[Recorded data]
===
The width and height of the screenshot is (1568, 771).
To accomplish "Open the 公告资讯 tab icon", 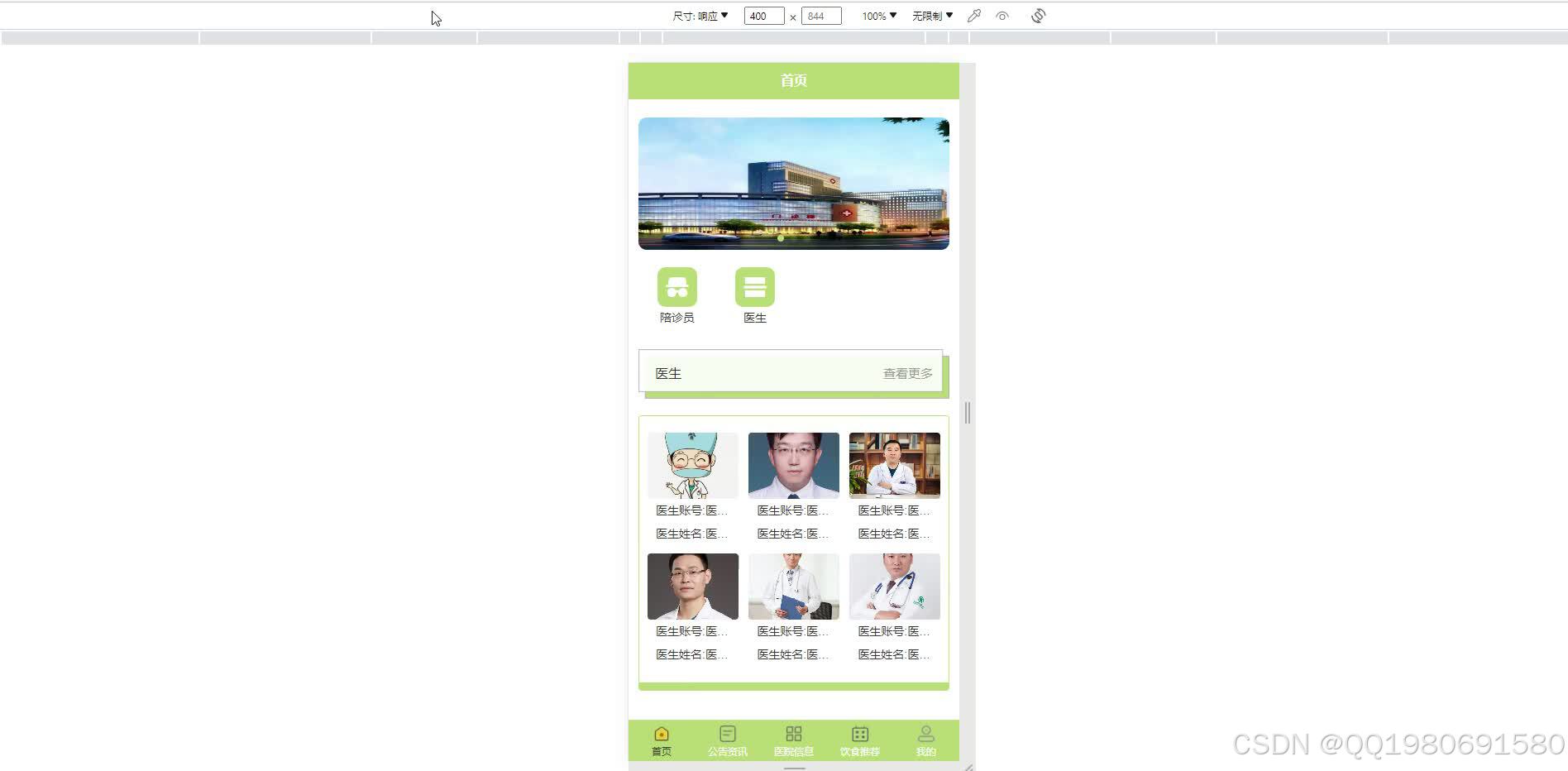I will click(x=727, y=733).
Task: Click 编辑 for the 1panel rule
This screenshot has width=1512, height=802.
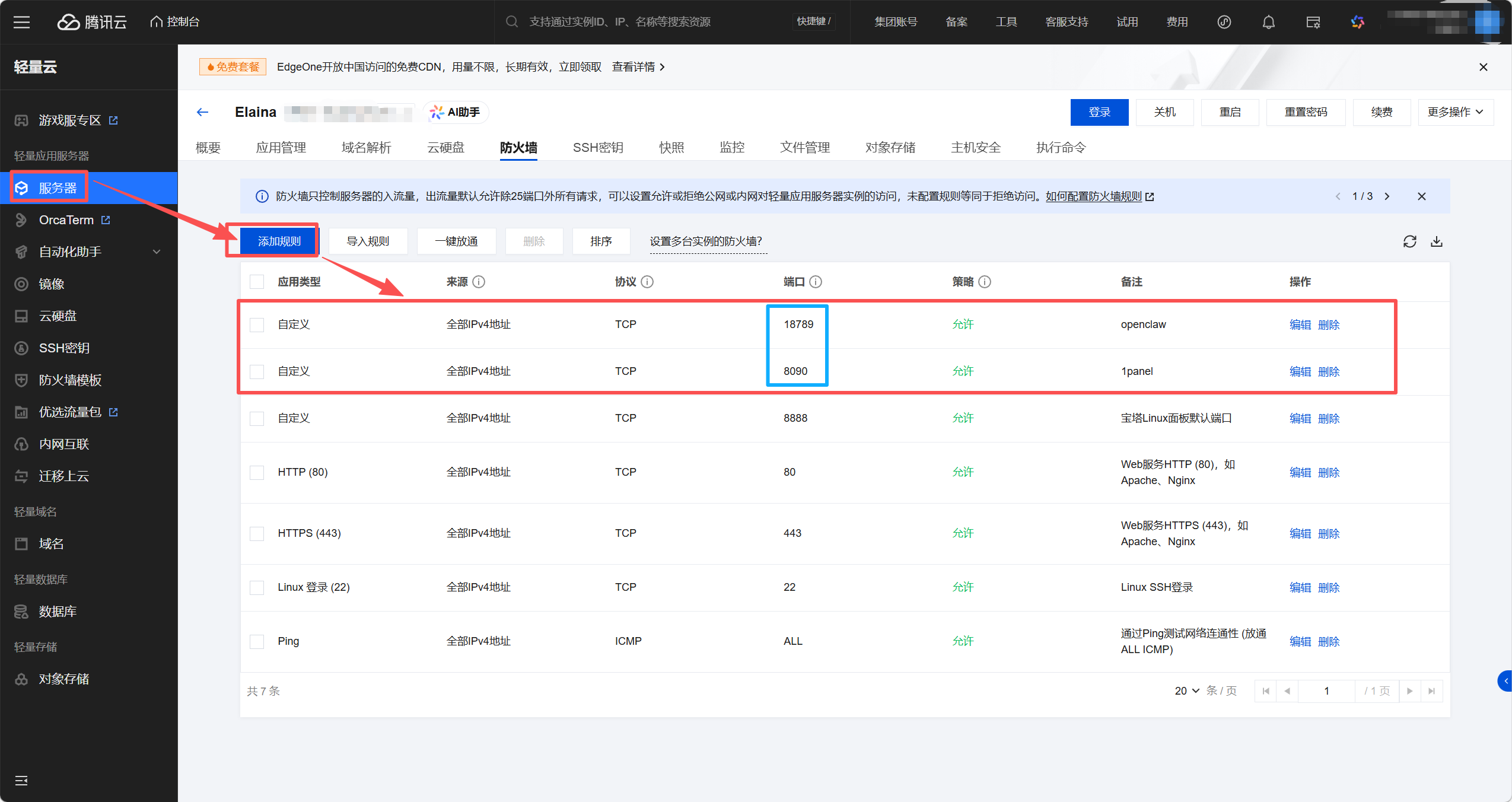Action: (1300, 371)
===
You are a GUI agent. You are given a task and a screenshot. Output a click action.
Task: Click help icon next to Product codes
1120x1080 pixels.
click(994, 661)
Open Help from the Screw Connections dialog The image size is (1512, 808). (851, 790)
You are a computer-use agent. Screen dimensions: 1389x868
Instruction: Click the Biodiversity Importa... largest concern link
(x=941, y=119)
===
**EXERCISE PROMPT**
From the entries, give the number of lines where the string "agent" is found, and nothing else.

**RESPONSE BELOW**
2